Data to process:

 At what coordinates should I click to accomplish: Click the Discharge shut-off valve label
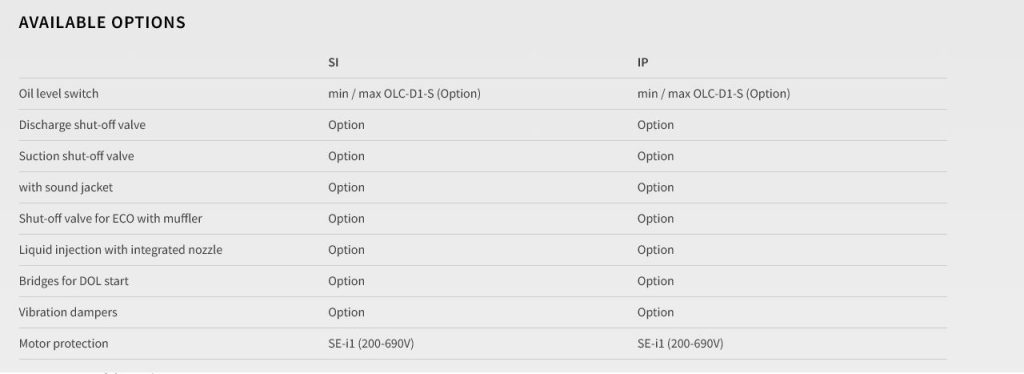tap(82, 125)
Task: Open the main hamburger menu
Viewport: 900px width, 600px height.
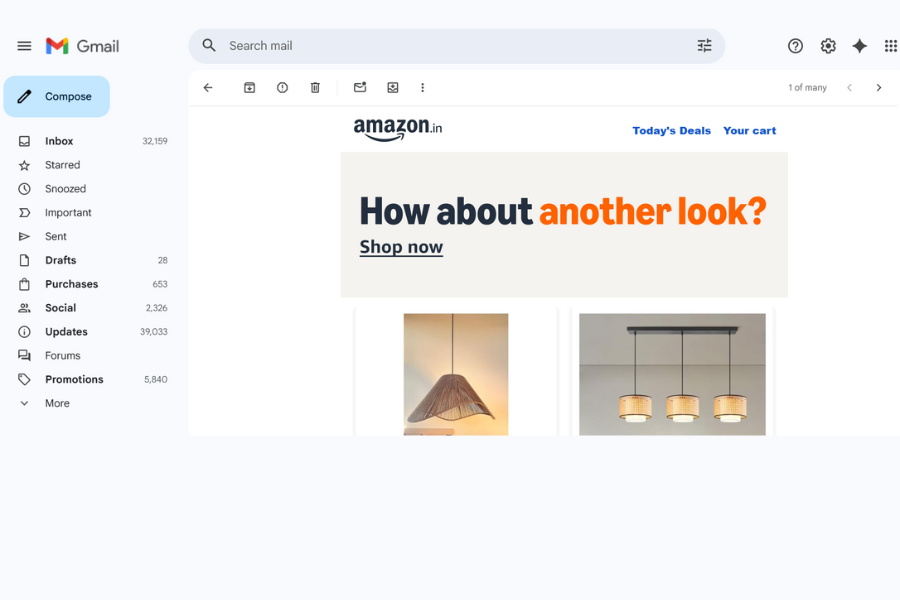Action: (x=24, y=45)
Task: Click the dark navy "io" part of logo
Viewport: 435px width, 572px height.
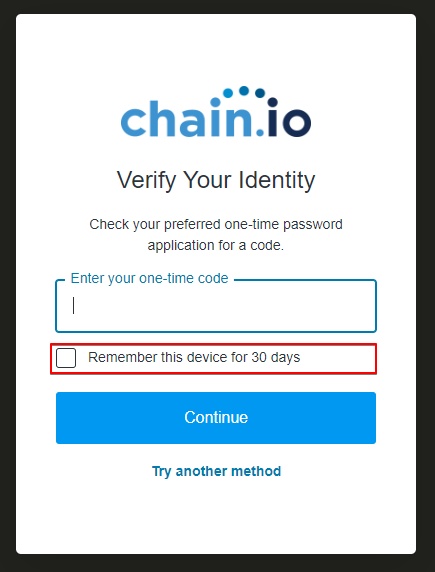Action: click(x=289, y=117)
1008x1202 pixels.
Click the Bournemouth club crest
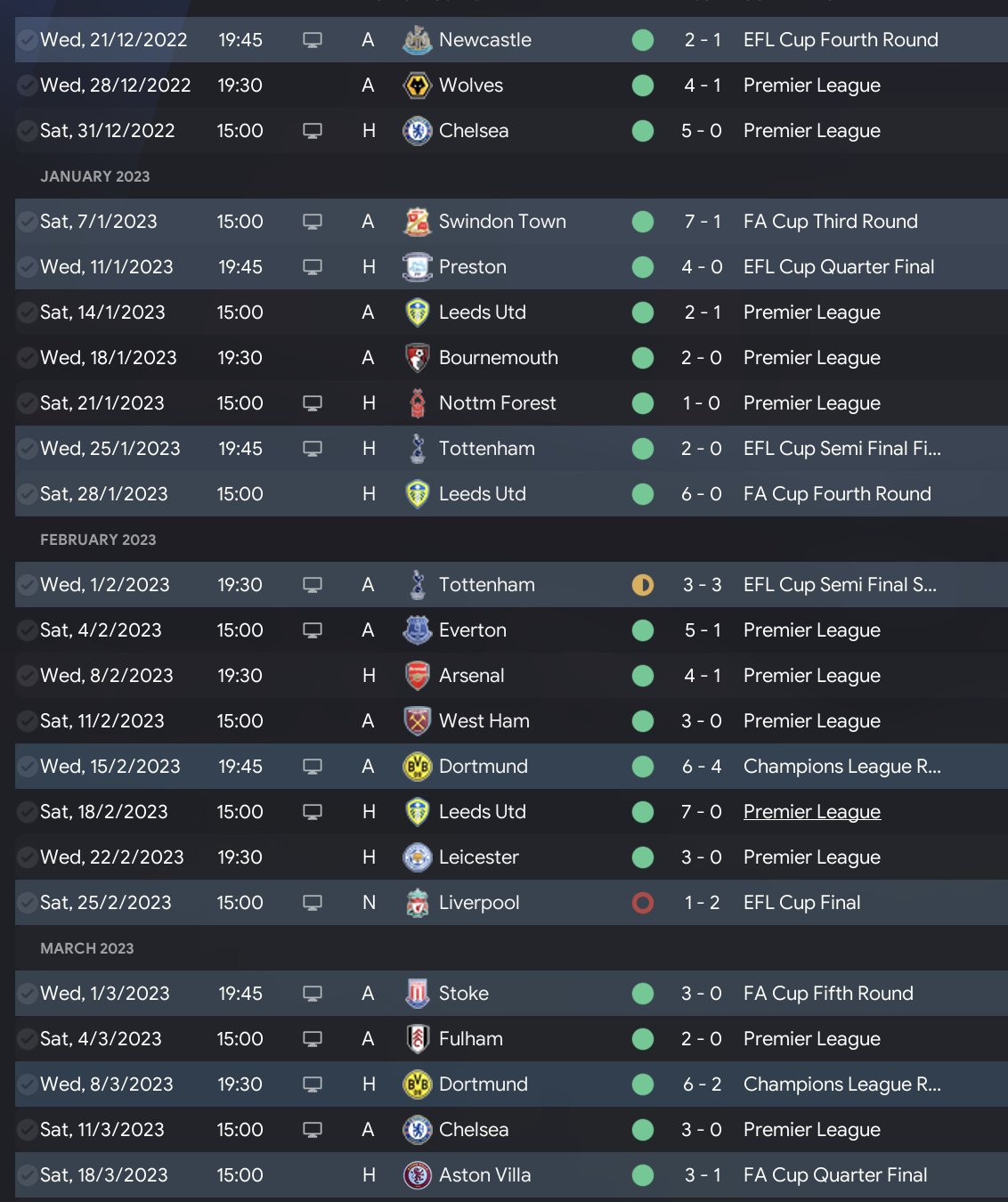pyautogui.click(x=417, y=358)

What you will do: Pictures stay out; everything else in the entries is copied exactly.

Response to the task:
 At what coordinates should I click to accomplish: Click the Discharge shut-off valve label
tap(82, 125)
Task: Open the main hamburger menu
Viewport: 900px width, 600px height.
Action: (x=24, y=45)
Task: Click the dark navy "io" part of logo
Viewport: 435px width, 572px height.
Action: click(x=289, y=117)
1008x1202 pixels.
Click the Bournemouth club crest
pyautogui.click(x=417, y=358)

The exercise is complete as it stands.